Thursday, November 18, 2010
Regretsy Fodder: Or, what I made in pottery class.
In the middle of August, I was feeling a little sorry for myself. My best friend had just moved to California, I hadn't met my goals of moving out of the house & my sister was going off to College. So I decided to take a pottery class at the local art center to cheer myself up & give myself something to do on weeknights other than hanging out in front of the computer.
The instructor was really sweet, the other people in the class were pretty normal, & I was allowed to do basically whatever I wanted with the clay- after the first few weeks.
But y'all, those first few weeks? We learned how to use big tools, specifically the slab roller.
It would have been nice if I could have made a gingerbread house, or a little boat, or even a damn spoon rest, but no. We made sushi dishes. What are sushi dishes, you ask?

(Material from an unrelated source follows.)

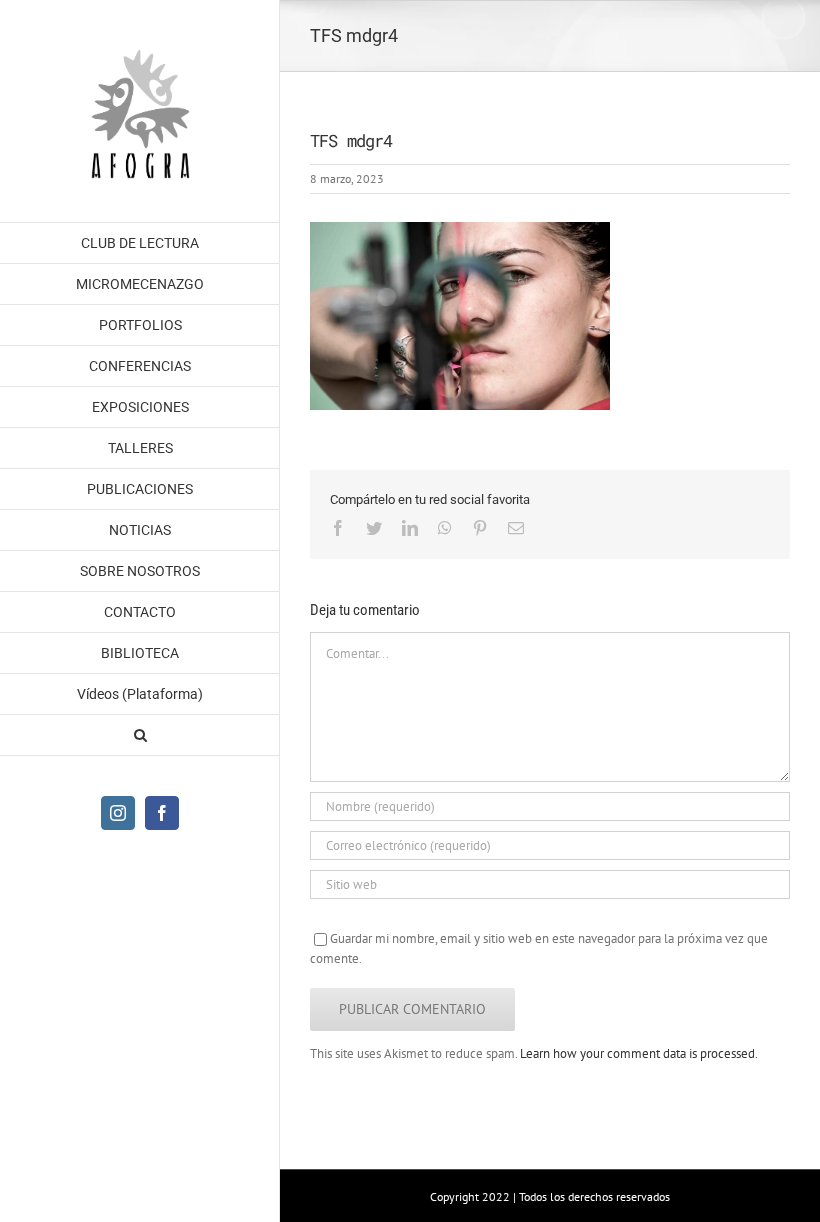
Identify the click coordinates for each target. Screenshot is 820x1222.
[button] (140, 735)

I'm not really sure, my friends. They look an awful lot like glorified crap collectors to me. You know the little cups & dishes that sit around on your bookshelves & you realize one day have become filled with marbles and quarters and little plastic animals? That's what these are. Crap collectors.
It's the kind of thing one makes in elementary school & your mother nails it to the wall & never gives up on. But now that I'm old enough to buy beer they're just a source of embarrassment. The thing is, I kind of like the colors on the underside of the brown one, so I'm reluctant to get rid of it. The green one, though, deserves to be hurled on to my driveway from the roof.
So I leave it up to you, dear readers- throw it in the woods for some little kid to find & think is an archaeological find? Hurl it out the car window at somebody who cuts me off? Is there a recycling program for this kind of stuff? Let me know.